If you’re a small business owner there’s probably a lot of overlap between your business and personal finances. It can appear much simpler to keep just one bank account – money from clients comes in, and all your expenses, business and personal, go out. However, there are several key reasons why you should separate your business finances and personal finances, including the fact that it will help protect your personal assets and streamline your tax record-keeping. Here are the top three reasons why you need a business bank account:
1. It keeps the “corporate veil” intact to protect your personal assets.
Many small business owners form an LLC (Limited Liability Company) or Corporation because it helps shield their personal assets from things that might happen in the business – for example, if the business is sued or can’t pay its debts. This is known as a corporate veil since it puts some separation between the business owner(s) and the business.
In order to keep that personal liability protection, you need to properly maintain your LLC/Corporation and that includes keeping a sharp line between business and personal finances. Maintaining a business banking account is an important step to ensure that your business is its own entity and separate from you, the business owner.
In case your business is ever sued, the plaintiff may try to pierce your corporate veil by showing that you haven’t maintained your Corporation/LLC to the letter of the law. In this case, they can go after your personal assets. This is why it’s absolutely critical for LLCs and corporations to keep business finances completely separated from the personal.

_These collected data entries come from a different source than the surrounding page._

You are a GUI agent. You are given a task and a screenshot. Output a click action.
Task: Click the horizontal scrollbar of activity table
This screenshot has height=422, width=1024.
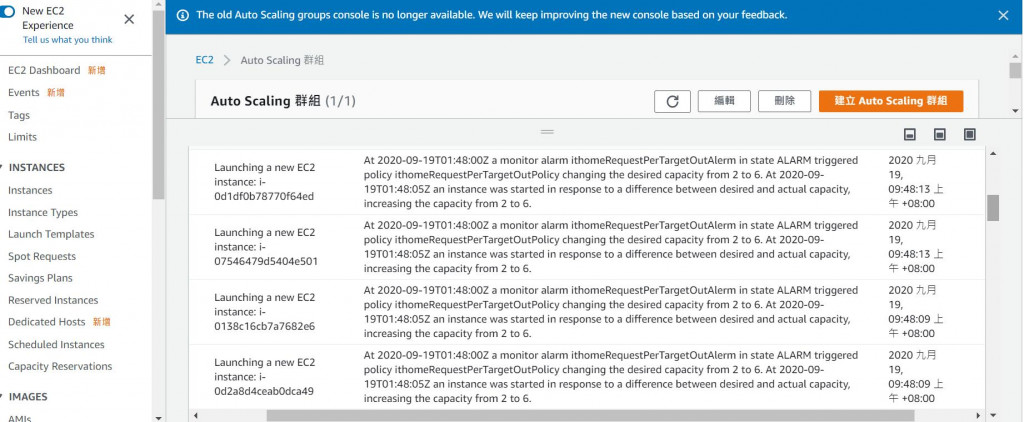click(590, 415)
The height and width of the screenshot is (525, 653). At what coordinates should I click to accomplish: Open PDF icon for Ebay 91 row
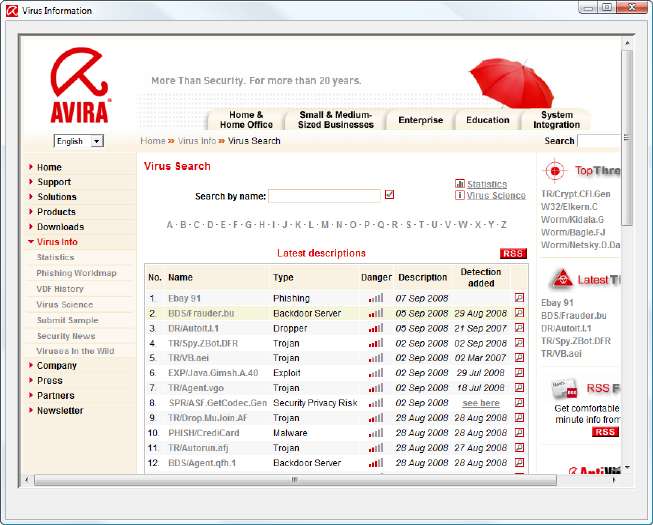click(519, 298)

2. A separate account helps avoid tax time woes
A combined personal/business account is messy, making it harder to organize your books come tax time. You may find yourself wading through all of your past year’s transactions, including trips to the grocery store, to find business expenses to write off. Having separate accounts streamlines your record-keeping – saving you time and ensuring you won’t miss any legitimate deductions.

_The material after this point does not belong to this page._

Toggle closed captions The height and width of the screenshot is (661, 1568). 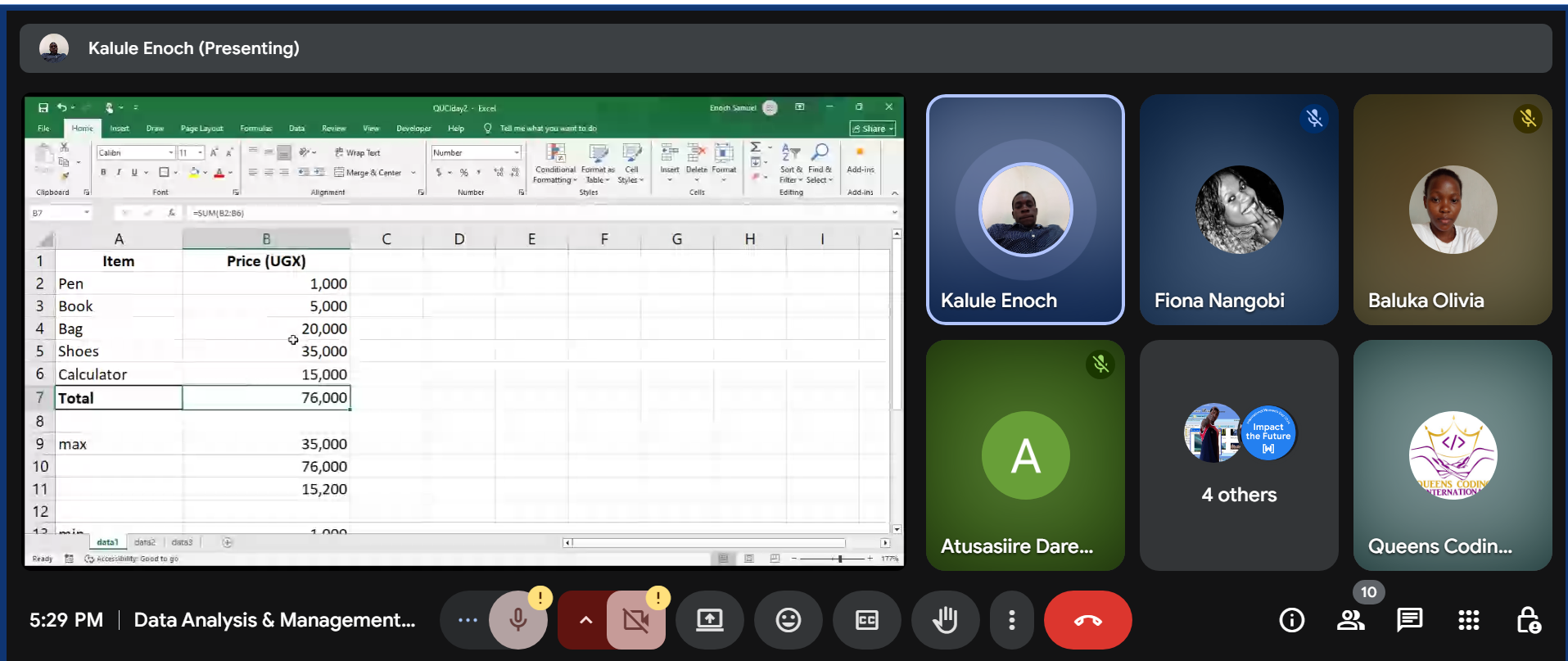coord(866,620)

3. A banking account boosts your business’ legitimacy
When you’re running a business, it can look a tad unprofessional to pay your contractors with a personal check or have your clients write a check to you as an individual. Will this ever be a deal breaker? Probably not. But, having a dedicated business banking account can send the right signals as you scale your operations and evolve from freelancer to business owner.
As a side note, if you’re running your business as a sole proprietorship, you don’t legally need a separate bank account for your business, but it’s still a good idea for the second and third reasons. In addition, having a business banking account can help make your case to the IRS that you are indeed running a business and are entitled to deduct your business expenses should you ever be audited.